You can review a JSON summary of the scan here. Be sure to note the name of the hybrid ob or hybrid job trigger; you need this information when sending data to Cloud DLP for inspection.

After reviewing the JSON summary, click Create.

Cloud DLP starts the hybrid job or hybrid job trigger immediately. An inspection scan is started when you send a hybridInspect request to this hybrid job or hybrid job trigger.

API

A job is represented in the DLP API by the DlpJobs resource. To create a hybrid job, you call the projects.locations.dlpJobs.create method.

A job trigger is represented in the DLP API by the JobTrigger resource. To create a hybrid job trigger, you call the projects.locations.jobTriggers.create method.

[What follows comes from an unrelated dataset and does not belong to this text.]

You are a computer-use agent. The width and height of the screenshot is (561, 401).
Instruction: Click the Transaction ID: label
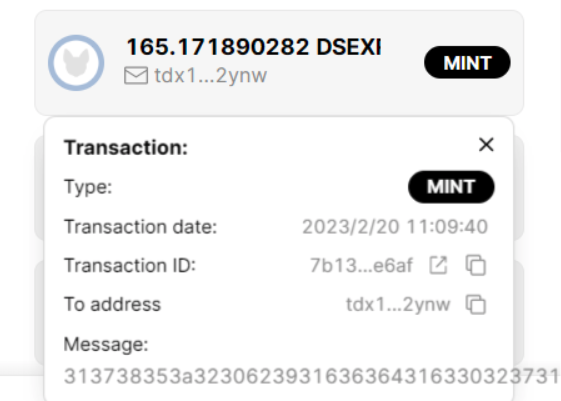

The DlpJobs or JobTrigger object that you create must have the following settings:

  1. In the inspectJob field, set an InspectJobConfig object.
  2. In the InspectJobConfig object, in the storageConfig field, set a StorageConfig object.
  3. In the StorageConfig object, in the hybridOptions field, set a HybridOptions object. This object contains metadata about the data that you want to inspect.
  4. In the InspectJobConfig object, in the actions field, add any actions (Action) that you want Cloud DLP to perform at the end of each job.

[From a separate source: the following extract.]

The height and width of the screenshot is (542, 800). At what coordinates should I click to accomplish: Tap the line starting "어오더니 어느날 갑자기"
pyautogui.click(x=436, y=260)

    The publishSummaryToCscc and publishFindingsToCloudDataCatalog actions aren't supported for this operation. For more information about actions, see Actions.

  5. Specify what to scan for and how to scan by doing one or both of the following:

    • Set the inspectTemplateName field to the full resource name of an inspection template that you want to use, if available.

    • Set the inspectConfig field.

    If you set both inspectTemplateName and inspectConfig fields, their settings are combined.

About the JSON examples

The following tabs contain JSON examples that you can send to Cloud DLP to create a hybrid job or a hybrid job trigger. These hybrid job and hybrid job trigger examples are configured to do the following:

  • Process any hybridInspect request if the request has the label appointment-bookings-comments.
  • Scan the content in the hybridInspect request for email addresses.
  • Attach the "env": "prod" label to findings.
  • For tabular data, get the value of the cell in the booking_id column (the primary key) that's in the same row as the cell where the sensitive data was found. Cloud DLP attaches this identifier to the finding, so that you can trace the finding to the specific row it came from.
  • Send an email when the job stops. The email goes to IAM project owners and technical Essential Contacts.
  • Send the findings to Cloud Monitoring when the job is stopped.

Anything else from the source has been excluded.